As of last month, there were 5,302 untested rape kits throughout the state of New Mexico, which was down only slightly from the 5,440 untested kits in December 2015. That was when the large number of untested kits was first reported.
The kits were collected during investigations by law enforcement agencies throughout the state. But the lion’s share of the cases – 3,948 or 74 percent of the kits that haven’t been tested – were collected during investigation in the Albuquerque metro area. Some of the kits were collected as far back as 1988.
Albuquerque Mayor Richard Berry announced in July that he was setting aside $200,000 to try to get rid of some of the backlog. Berry’s program called for three retired detectives to be brought in to prioritize the backlog and select some of the kits to have them tested.
But the audit found that clearing Albuquerque police’s backlog would cost about $7 million. Keller said there is also a lack of money and uniform policies throughout the state that have contributed to the backlog by other agencies.
“Both the state and the city of Albuquerque must break the cycle of under-funding law enforcement,” the report states.
Albuquerque police have their own lab for testing rape kits, and the agency previously tested kits for the Bernalillo County Sheriff’s Office.

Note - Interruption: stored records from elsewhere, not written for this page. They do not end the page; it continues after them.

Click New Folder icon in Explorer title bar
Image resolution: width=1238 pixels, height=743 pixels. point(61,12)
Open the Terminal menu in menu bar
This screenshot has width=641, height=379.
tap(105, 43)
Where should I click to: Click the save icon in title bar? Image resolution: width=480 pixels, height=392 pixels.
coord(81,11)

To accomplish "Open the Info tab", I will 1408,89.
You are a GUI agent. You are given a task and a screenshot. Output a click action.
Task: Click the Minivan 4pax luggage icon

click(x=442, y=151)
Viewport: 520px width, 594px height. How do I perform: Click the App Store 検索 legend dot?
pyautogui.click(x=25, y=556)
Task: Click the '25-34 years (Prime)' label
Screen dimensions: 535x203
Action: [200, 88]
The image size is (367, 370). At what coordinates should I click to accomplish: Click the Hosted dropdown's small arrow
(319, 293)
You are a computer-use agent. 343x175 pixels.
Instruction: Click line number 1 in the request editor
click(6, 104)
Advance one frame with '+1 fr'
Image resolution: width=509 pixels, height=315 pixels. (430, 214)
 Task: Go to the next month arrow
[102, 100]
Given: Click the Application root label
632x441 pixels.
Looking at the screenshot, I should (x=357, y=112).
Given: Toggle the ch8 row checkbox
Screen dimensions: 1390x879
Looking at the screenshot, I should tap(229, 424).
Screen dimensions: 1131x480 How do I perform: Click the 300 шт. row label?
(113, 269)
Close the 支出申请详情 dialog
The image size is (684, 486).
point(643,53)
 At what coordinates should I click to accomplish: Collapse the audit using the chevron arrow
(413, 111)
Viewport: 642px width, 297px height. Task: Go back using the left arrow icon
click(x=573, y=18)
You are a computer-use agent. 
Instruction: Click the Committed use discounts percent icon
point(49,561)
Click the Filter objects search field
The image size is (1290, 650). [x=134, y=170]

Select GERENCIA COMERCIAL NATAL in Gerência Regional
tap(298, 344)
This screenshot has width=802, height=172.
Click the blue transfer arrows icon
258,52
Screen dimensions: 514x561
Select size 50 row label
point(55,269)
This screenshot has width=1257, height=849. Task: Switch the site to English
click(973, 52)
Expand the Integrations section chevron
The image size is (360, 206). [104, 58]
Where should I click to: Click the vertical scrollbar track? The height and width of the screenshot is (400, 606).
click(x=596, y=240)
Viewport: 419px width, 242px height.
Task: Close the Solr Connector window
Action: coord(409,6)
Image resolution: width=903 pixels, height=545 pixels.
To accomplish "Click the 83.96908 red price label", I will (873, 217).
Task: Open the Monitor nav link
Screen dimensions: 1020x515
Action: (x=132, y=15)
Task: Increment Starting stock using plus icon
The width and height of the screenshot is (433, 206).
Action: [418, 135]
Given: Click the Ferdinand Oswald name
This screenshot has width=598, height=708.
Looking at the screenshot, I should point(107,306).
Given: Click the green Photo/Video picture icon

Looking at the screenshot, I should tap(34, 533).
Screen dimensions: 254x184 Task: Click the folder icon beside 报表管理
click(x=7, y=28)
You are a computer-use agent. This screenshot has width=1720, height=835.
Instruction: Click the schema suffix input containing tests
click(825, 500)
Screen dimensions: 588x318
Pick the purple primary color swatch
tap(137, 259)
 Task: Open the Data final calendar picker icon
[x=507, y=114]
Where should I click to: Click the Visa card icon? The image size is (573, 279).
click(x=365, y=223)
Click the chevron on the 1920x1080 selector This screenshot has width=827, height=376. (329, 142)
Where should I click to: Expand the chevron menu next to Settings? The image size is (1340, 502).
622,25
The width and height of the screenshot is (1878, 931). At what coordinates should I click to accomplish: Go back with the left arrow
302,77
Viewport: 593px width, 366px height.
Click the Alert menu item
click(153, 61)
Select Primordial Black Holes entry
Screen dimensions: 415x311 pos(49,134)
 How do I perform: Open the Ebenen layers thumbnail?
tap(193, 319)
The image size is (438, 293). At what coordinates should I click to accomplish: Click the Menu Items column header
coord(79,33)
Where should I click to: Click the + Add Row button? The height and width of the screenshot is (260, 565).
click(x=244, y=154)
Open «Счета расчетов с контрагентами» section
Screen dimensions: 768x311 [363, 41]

The state Department of Public Safety operates the lab that tests kits collected by other law enforcement agencies except for the FBI, which investigates rapes in Indian country.
To complete the audit, police departments throughout the state – from Farmington to Las Cruces – were interviewed and evidence was analyzed. Law enforcement agencies also were surveyed about why they hadn’t sent in the kits to be tested.
The results were troubling, Keller said. For example, law enforcement agencies said that 21 percent of rape kits weren’t tested because investigators didn’t find the victim to be credible and 21 percent of investigators said they didn’t have the kits tested because of a lack of cooperation from the victim.
Additionally, law enforcement couldn’t explain why 36 percent of the kits weren’t tested, even though state law requires the kits be sent to a lab for testing, he said.
“Changing a culture takes time,” said Connie Monahan, the statewide sexual assault nurse exam coordinator.
Monahan read a letter from a woman named Charlene during the news conference. As a college student, Charlene was attacked and brutally raped when she worked at a clothing store in Las Cruces.
Charlene’s rape kit went untested for years. But eventually the kit was processed, and it led to an arrest, conviction and a nine-year prison sentence for her attacker, more than 13 years after the assault.
“I felt a closure I didn’t realize I was in need of,” Charlene said, according to her letter.
Despite the grave statistics found in the audit, officials and advocates for victims said there is hope the state can work to end the backlog and process rape kits in a timely fashion going forward.
Awareness of the high number of untested kits here has led lawmakers to introduce legislation to fund testing the kits.
And Sarita Nair, the general counsel for the auditor’s office, said that during the audit several police agencies, particularly Farmington and Gallup police in northwest New Mexico, sent in hundreds of rape kits to be tested for evidence.
“It has to do with the power of sunshine,” Keller said. “People now do not want to be responsible for a police department sitting on a bunch of untested rape kits, and that’s actually a good thing.”